■ Data for analysis
>>>

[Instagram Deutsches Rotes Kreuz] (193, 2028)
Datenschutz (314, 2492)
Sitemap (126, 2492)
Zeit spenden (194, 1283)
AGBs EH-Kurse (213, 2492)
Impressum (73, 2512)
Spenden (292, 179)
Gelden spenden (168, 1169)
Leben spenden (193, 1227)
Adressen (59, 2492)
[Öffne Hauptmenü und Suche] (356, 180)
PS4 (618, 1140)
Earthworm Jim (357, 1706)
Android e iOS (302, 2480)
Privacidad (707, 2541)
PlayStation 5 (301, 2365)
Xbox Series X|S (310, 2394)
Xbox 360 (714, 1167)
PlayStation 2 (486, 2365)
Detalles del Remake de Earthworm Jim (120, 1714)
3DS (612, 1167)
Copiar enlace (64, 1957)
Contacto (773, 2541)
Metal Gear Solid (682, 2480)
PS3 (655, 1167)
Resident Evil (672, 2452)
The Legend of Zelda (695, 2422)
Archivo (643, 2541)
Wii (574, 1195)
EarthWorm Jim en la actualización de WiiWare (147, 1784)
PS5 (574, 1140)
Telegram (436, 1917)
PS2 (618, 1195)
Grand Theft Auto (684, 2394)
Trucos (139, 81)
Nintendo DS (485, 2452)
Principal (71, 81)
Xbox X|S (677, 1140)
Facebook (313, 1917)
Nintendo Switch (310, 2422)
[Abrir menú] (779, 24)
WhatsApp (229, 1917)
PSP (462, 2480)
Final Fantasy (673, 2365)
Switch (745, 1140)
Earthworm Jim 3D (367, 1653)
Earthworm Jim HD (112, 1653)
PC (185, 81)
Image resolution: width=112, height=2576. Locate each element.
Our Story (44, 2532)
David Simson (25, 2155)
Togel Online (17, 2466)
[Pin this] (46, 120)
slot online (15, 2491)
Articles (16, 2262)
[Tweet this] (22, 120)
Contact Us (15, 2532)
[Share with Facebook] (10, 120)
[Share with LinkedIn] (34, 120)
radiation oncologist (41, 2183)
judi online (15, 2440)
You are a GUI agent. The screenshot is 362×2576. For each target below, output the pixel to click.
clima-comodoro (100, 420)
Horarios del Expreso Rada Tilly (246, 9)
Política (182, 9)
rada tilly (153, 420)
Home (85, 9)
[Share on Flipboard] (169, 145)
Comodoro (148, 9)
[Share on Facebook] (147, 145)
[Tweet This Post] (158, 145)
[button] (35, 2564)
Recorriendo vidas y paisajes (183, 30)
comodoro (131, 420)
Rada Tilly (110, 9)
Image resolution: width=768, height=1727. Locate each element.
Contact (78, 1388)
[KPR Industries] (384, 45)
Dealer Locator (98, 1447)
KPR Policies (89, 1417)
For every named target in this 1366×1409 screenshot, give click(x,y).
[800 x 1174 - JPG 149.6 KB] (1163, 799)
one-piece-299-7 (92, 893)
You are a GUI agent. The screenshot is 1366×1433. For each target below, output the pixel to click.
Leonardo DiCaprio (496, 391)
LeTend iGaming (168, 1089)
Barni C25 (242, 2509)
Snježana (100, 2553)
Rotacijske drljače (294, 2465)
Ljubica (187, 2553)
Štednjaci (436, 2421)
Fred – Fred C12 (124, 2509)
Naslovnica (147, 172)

<<<

■ What you are asked to do
Transcribe the material above in its entirety, precisely as written.

■ Task output
[Instagram Deutsches Rotes Kreuz] (193, 2028)
Datenschutz (314, 2492)
Sitemap (126, 2492)
Zeit spenden (194, 1283)
AGBs EH-Kurse (213, 2492)
Impressum (73, 2512)
Spenden (292, 179)
Gelden spenden (168, 1169)
Leben spenden (193, 1227)
Adressen (59, 2492)
[Öffne Hauptmenü und Suche] (356, 180)
PS4 (618, 1140)
Earthworm Jim (357, 1706)
Android e iOS (302, 2480)
Privacidad (707, 2541)
PlayStation 5 (301, 2365)
Xbox Series X|S (310, 2394)
Xbox 360 (714, 1167)
PlayStation 2 (486, 2365)
Detalles del Remake de Earthworm Jim (120, 1714)
3DS (612, 1167)
Copiar enlace (64, 1957)
Contacto (773, 2541)
Metal Gear Solid (682, 2480)
PS3 (655, 1167)
Resident Evil (672, 2452)
The Legend of Zelda (695, 2422)
Archivo (643, 2541)
Wii (574, 1195)
EarthWorm Jim en la actualización de WiiWare (147, 1784)
PS5 (574, 1140)
Telegram (436, 1917)
PS2 (618, 1195)
Grand Theft Auto (684, 2394)
Trucos (139, 81)
Nintendo DS (485, 2452)
Principal (71, 81)
Xbox X|S (677, 1140)
Facebook (313, 1917)
Nintendo Switch (310, 2422)
[Abrir menú] (779, 24)
WhatsApp (229, 1917)
PSP (462, 2480)
Final Fantasy (673, 2365)
Switch (745, 1140)
Earthworm Jim 3D (367, 1653)
Earthworm Jim HD (112, 1653)
PC (185, 81)
Image resolution: width=112, height=2576. Locate each element.
Our Story (44, 2532)
David Simson (25, 2155)
Togel Online (17, 2466)
[Pin this] (46, 120)
slot online (15, 2491)
Articles (16, 2262)
[Tweet this] (22, 120)
Contact Us (15, 2532)
[Share with Facebook] (10, 120)
[Share with LinkedIn] (34, 120)
radiation oncologist (41, 2183)
judi online (15, 2440)
You are a GUI agent. The screenshot is 362×2576. For each target below, output the pixel to click.
clima-comodoro (100, 420)
Horarios del Expreso Rada Tilly (246, 9)
Política (182, 9)
rada tilly (153, 420)
Home (85, 9)
[Share on Flipboard] (169, 145)
Comodoro (148, 9)
[Share on Facebook] (147, 145)
[Tweet This Post] (158, 145)
[button] (35, 2564)
Recorriendo vidas y paisajes (183, 30)
comodoro (131, 420)
Rada Tilly (110, 9)
Image resolution: width=768, height=1727. Locate each element.
Contact (78, 1388)
[KPR Industries] (384, 45)
Dealer Locator (98, 1447)
KPR Policies (89, 1417)
For every named target in this 1366×1409 screenshot, give click(x,y).
[800 x 1174 - JPG 149.6 KB] (1163, 799)
one-piece-299-7 (92, 893)
You are a GUI agent. The screenshot is 1366×1433. For each target below, output the pixel to click.
Leonardo DiCaprio (496, 391)
LeTend iGaming (168, 1089)
Barni C25 (242, 2509)
Snježana (100, 2553)
Rotacijske drljače (294, 2465)
Ljubica (187, 2553)
Štednjaci (436, 2421)
Fred – Fred C12 (124, 2509)
Naslovnica (147, 172)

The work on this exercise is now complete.